*** Opening of Records for the exercise ***

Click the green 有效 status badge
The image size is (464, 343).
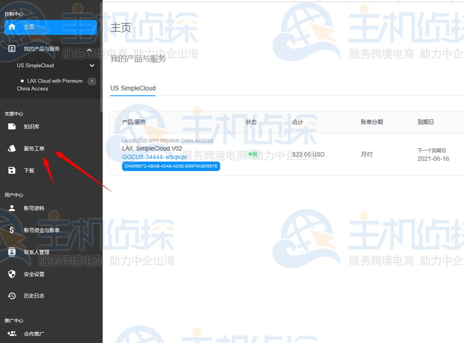click(x=253, y=154)
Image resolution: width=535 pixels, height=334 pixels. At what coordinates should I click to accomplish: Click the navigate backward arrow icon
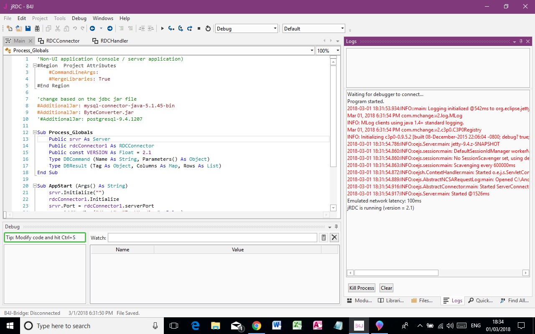[92, 28]
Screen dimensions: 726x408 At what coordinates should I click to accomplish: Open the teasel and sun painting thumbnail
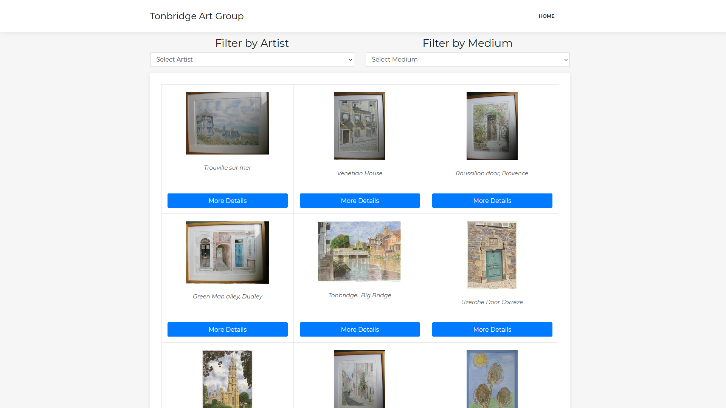[492, 379]
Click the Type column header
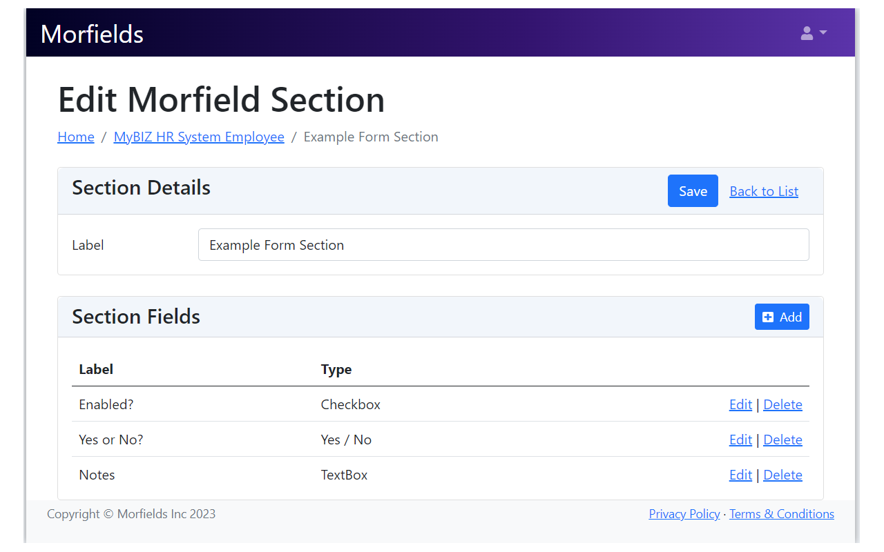Viewport: 884px width, 552px height. click(336, 369)
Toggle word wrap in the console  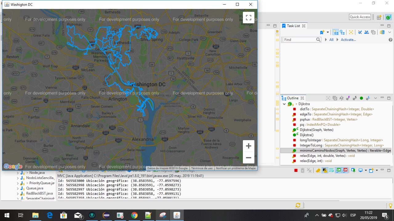[x=332, y=170]
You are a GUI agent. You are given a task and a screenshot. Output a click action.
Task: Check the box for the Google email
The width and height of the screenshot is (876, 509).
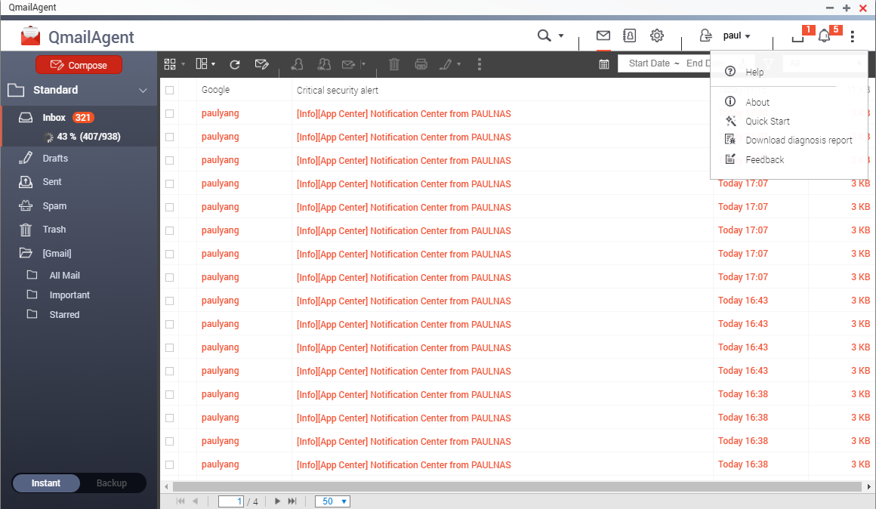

*** Close of Records for the exercise ***

Show all lines in the entries above where the word "screenshot" appears.

# Solution to this task
You are a GUI agent. You are given a task and a screenshot. Output a click action.
The width and height of the screenshot is (876, 509).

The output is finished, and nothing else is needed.